[Saved entries]
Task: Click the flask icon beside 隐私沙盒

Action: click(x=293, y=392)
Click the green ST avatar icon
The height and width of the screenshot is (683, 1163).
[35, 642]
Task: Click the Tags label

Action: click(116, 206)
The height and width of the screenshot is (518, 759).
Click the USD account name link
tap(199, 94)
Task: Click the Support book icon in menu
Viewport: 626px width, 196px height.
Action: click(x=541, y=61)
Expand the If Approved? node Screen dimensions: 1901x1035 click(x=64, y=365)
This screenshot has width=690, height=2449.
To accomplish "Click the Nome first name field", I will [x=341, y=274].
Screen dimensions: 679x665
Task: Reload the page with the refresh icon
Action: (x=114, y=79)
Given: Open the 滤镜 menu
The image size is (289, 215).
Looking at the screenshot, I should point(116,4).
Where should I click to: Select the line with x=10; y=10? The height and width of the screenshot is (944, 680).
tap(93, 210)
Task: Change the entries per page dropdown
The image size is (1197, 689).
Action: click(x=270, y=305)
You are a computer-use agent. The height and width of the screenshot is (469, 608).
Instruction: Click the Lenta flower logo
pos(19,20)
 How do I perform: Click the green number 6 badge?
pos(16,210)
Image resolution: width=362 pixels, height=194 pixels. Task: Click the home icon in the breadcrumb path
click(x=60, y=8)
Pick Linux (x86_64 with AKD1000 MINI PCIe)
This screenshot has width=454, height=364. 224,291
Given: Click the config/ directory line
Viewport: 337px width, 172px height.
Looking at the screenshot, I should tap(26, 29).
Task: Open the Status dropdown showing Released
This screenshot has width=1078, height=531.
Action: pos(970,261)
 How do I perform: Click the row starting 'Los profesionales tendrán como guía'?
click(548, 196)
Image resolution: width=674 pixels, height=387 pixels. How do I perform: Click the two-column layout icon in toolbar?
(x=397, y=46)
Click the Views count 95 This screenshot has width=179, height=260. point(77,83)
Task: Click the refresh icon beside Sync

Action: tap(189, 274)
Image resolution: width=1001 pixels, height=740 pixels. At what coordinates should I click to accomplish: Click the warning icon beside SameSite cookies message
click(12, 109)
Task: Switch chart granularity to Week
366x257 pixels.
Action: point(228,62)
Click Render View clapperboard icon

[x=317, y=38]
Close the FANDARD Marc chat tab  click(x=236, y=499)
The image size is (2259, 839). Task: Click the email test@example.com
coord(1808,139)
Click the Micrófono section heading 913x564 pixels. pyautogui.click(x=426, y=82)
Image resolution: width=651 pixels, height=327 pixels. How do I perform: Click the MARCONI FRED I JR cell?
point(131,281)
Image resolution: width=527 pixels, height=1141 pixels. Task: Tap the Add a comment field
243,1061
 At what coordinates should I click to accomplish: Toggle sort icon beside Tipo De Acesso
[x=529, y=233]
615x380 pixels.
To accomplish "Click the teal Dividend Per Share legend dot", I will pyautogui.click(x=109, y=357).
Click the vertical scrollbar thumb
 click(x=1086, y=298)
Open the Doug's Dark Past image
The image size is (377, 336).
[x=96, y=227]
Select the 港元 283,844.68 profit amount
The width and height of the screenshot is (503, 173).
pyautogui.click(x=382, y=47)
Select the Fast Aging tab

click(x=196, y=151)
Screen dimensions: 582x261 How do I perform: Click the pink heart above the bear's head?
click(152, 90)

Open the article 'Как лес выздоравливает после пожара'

◆ About this exercise: Nothing but the lines from the one holding "Click the Views" to the end of the entries should be returned, each exactly as it stands.

◆ Response to this task:
Click the Views count 95 This screenshot has width=179, height=260. point(77,83)
Task: Click the refresh icon beside Sync

Action: tap(189, 274)
Image resolution: width=1001 pixels, height=740 pixels. At what coordinates should I click to accomplish: Click the warning icon beside SameSite cookies message
click(12, 109)
Task: Switch chart granularity to Week
366x257 pixels.
Action: point(228,62)
Click Render View clapperboard icon

[x=317, y=38]
Close the FANDARD Marc chat tab  click(x=236, y=499)
The image size is (2259, 839). Task: Click the email test@example.com
coord(1808,139)
Click the Micrófono section heading 913x564 pixels. pyautogui.click(x=426, y=82)
Image resolution: width=651 pixels, height=327 pixels. How do I perform: Click the MARCONI FRED I JR cell?
point(131,281)
Image resolution: width=527 pixels, height=1141 pixels. Task: Tap the Add a comment field
243,1061
 At what coordinates should I click to accomplish: Toggle sort icon beside Tipo De Acesso
[x=529, y=233]
615x380 pixels.
To accomplish "Click the teal Dividend Per Share legend dot", I will pyautogui.click(x=109, y=357).
Click the vertical scrollbar thumb
 click(x=1086, y=298)
Open the Doug's Dark Past image
The image size is (377, 336).
[x=96, y=227]
Select the 港元 283,844.68 profit amount
The width and height of the screenshot is (503, 173).
pyautogui.click(x=382, y=47)
Select the Fast Aging tab

click(x=196, y=151)
Screen dimensions: 582x261 How do I perform: Click the pink heart above the bear's head?
click(152, 90)

Open the article 'Как лес выздоравливает после пожара'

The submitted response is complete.